English Producer Swaps Understated Electronica For Jazz-Synth Jams

Bibio
Mind Bokeh
Warp Records

English producer Stephen Wilkinson (aka Bibio) began his recording career with 2005‘s fi, a collection of gently processed acoustic guitar compositions. Six years and five albums later, Wilkinson’s latest release shows he’s in an entirely new place. Though he remains dedicated to the detailed textures and analog recording that made his earlier albums so rewarding, Mind Bokeh finds Wilkinson embracing a louder, more eclectic approach to electronic music.

Incorporating African funk, smooth jazz and the kind of laid-back, metronomic L.A. beat music normally associated with producers like Flying Lotus, the 12 tracks on Mind Bokeh introduce a refreshing synthesis of contemporary electronica and the pastoral textures found on Bibio’s past work. “Wake Up!,” for instance, pairs an Eastern string riff with a crisp bass and vulnerable, lilting vocal melodies. Album standout “K Is For Kelson” is an afro-beat groove the likes of what might happen if Fela Kuti were enlisted to soundtrack a children’s cartoon.

Bokeh is set apart from the works of Bibio’s contemporaries by Wilkinson’s  lush layering of sounds. “Anything New” begins as a typical sample-based dance track, then suddenly veers into a soaring jazz-fusion flute melody that melds with the song’s compressed funk samples.

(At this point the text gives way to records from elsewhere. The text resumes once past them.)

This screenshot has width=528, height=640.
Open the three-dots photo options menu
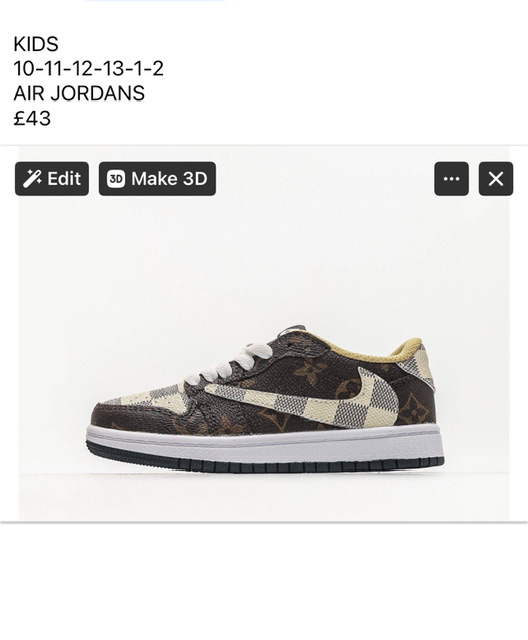point(451,179)
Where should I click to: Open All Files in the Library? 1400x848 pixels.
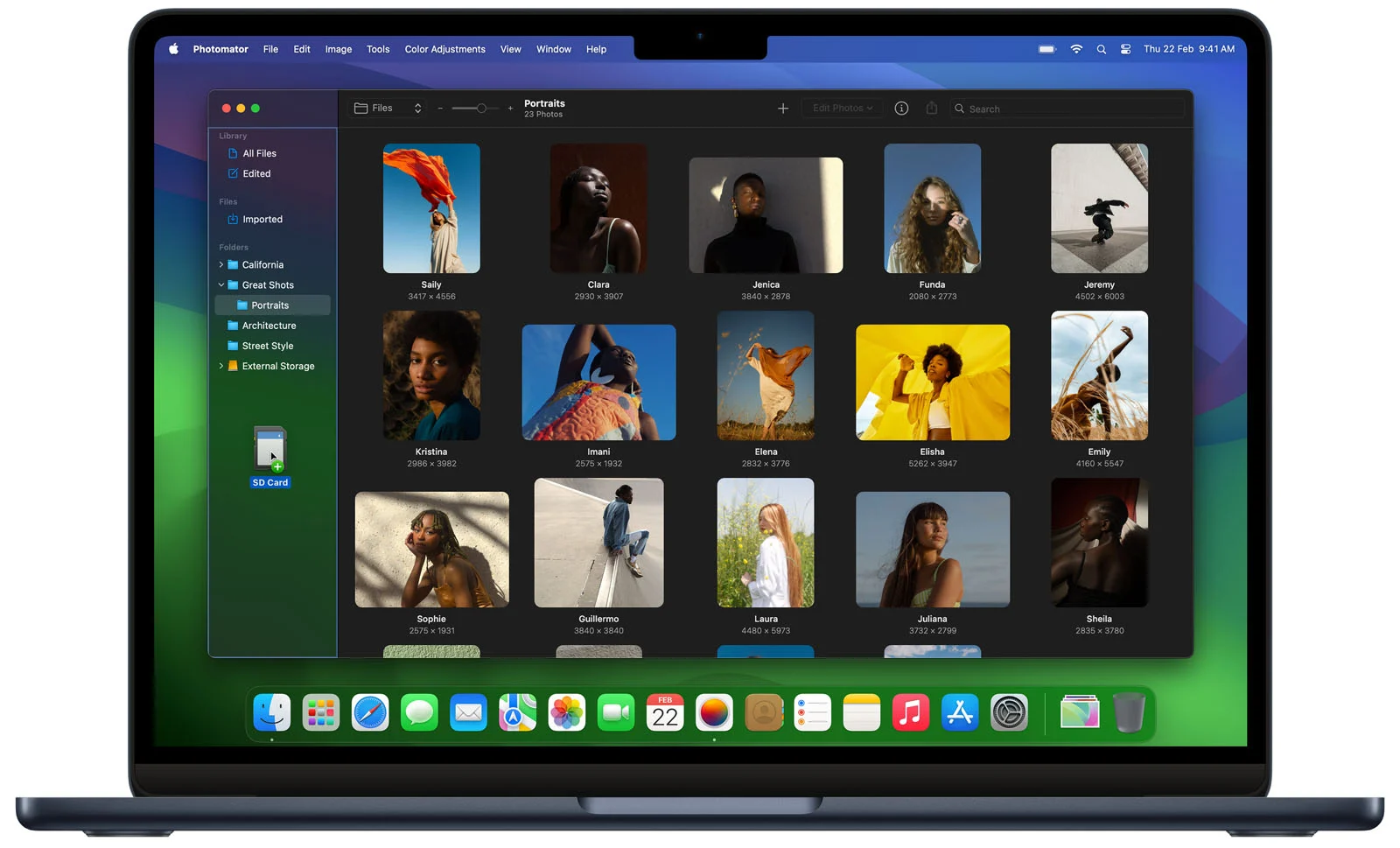(x=259, y=153)
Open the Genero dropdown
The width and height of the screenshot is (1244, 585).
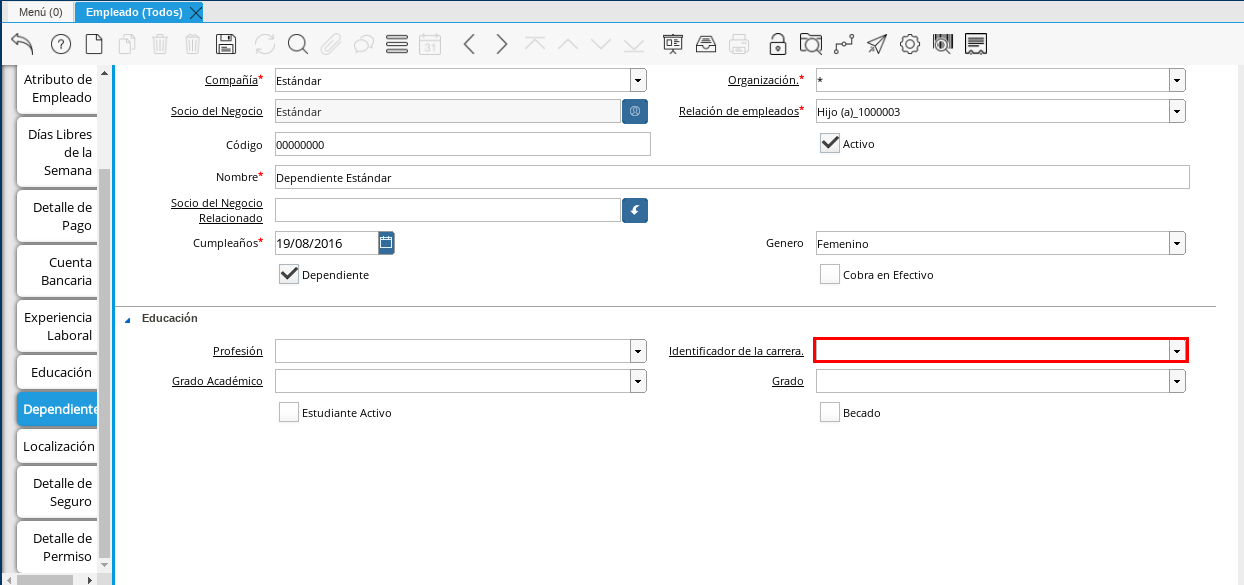click(x=1177, y=243)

The same mastery of textural interplay also shows up on opener “Excuses,” where a massive, fuzzy beat collides with a wall of reverbed-out synthesizer and field recordings. The beat drops like any formulaic, post-millennial dubstep groove, but the tracks shine with ingenuity when coupled with Wilkinson’s soundscapes. Often, the recordings feel as if they’ve been woven together from our own nostalgic sonic memories — from the sound of rain falling to the intimate plucking of a steel-string guitar.

There are plenty of electronic producers with an ear for space and composition, but few integrate crisp and disparate textures with such effortlessness. Wilkinson’s newfound dialog between organic and synthetic proves both completely innovative and completely compelling. (8/10)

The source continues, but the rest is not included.